Title: Re: How to change the past - a fact of quantum physics
Post by: delysia on October 19, 2011, 09:39:51
This is interseting. I have just read a book by JW DUNNE called 'nothing ever dies" its a strange little book but it appears to predict the advent of quantum physics. JW Dunne was an aeronautical engineer back in the 1920's(?) He also puts people and time into perspective and was has pointed out that people travel through time (Obvious I know) but perhaps its easy for us to be glib about these things in this century. The book influenced my favourite childhood writer CS Lewis and JR Tolkein.
Title: Re: How to change the past - a fact of quantum physics
Post by: Xanth on October 19, 2011, 14:47:42
Tom Campbell illustrated this concept well with the experiments regarding the Hospital Patients length of stay at their hospital and the group of individuals who used their collective Intent to change what the end results were.  Obviously, they couldn't change the history of what actually happened... however they COULD change the data that represented the results.  But changing the data that represents the results isn't changing history, it's just changing the data that was taken but not observed until much later.

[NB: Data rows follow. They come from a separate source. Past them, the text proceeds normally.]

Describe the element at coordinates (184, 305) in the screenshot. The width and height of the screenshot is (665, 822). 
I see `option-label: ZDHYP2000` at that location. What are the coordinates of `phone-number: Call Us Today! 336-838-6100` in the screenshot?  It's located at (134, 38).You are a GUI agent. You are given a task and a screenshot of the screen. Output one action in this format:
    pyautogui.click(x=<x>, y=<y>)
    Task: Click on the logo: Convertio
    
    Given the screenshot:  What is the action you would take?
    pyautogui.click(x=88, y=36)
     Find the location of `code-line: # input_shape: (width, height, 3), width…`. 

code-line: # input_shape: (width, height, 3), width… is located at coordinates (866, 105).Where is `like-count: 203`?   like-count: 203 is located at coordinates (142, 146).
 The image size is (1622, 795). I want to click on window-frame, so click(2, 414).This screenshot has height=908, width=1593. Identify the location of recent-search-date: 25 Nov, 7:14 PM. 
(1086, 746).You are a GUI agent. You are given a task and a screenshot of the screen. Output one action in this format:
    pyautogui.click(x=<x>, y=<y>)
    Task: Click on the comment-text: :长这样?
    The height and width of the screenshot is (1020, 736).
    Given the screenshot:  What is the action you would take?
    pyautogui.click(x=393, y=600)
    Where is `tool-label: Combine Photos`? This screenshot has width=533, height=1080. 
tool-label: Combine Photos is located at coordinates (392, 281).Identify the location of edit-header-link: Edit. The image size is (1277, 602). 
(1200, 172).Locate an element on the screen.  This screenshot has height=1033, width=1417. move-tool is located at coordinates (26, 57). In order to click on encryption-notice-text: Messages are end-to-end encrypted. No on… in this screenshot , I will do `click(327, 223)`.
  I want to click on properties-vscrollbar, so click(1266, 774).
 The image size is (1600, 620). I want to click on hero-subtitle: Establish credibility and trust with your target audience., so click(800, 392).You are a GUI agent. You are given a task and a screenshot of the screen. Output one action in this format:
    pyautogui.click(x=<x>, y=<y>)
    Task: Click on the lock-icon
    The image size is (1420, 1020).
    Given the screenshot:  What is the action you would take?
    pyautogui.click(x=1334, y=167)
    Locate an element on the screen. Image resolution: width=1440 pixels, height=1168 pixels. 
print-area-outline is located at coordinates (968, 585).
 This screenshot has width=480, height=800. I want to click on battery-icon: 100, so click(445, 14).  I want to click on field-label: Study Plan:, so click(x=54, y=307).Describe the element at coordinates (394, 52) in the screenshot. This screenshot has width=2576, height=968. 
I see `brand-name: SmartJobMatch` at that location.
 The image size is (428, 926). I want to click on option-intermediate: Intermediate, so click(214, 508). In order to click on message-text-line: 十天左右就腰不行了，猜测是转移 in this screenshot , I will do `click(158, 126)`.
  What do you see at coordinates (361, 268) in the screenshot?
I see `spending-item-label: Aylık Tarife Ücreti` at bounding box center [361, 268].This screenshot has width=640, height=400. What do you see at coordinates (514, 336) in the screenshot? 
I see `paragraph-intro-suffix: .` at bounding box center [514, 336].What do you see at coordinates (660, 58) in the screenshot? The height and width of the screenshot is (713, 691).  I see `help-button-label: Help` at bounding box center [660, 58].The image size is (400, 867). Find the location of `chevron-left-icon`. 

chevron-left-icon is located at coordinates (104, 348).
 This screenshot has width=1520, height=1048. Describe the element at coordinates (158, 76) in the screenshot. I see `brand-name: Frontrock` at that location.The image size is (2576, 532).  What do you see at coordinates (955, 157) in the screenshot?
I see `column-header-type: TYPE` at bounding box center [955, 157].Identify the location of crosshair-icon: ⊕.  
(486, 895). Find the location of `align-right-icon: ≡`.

In that, I disagree that Time Travel exists.  At least not in the form we expect it to be in.
Title: Re: How to change the past - a fact of quantum physics
Post by: blis on October 19, 2011, 15:25:42
Quote from: beavis on September 26, 2011, 01:49:03
but we know how to change the past without knowing what the past was that we're changing

If you dont know what it was, how can you know if it's changed?
Title: Re: How to change the past - a fact of quantum physics
Post by: manwesulimo2004 on October 19, 2011, 15:58:26
So, I don't really know anything about quantum mechanics (or science in general) but I always feel the ramifications of research in this field are blown up out of proportion. Now I'm probably completely misunderstanding a whole number of things but I'll try to explain at least one point about what bothers me here:

If we observe the particle/wave going through the slits we get particle behaviour and lose the wave properties. If we don't observe it the wave behaviour remains uninhibited and the particle potentiality remains (waiting to be observed). It appears we influence the particle/wave by observing it. So if we set up our detection instruments and get a reading on our left device it doesn't necessarily mean a particle went through the left slit, it could mean the particle/wave went through both slits but that observing it made the interference pattern of the wave-aspect collapse or reset, giving us a fresh new particle/wave at the observed position.

The way I see it, it doesn't matter where you place the observing devices. Observing something changes it in that moment, not in retrospect.

Dunno if that makes any sense.
Title: Re: How to change the past - a fact of quantum physics
Post by: majour ka on December 10, 2011, 04:18:07
Well, it sounds interesting, but since the past only exists in the mind and  you would need would need to move consciousnesses as well as light or physical matter. Plus everything happens in the present anyway, so really the past doesn't really exist...only as an abstract idea....
Title: Re: How to change the past - a fact of quantum physics
Post by: Karxx Gxx on December 10, 2011, 12:42:30
I know bout the double slit theory, and how you explained the looping theory (just named it myself) from past preceded by the future or something.
If what you say is correct, and can be done with other things, what things will it be done too?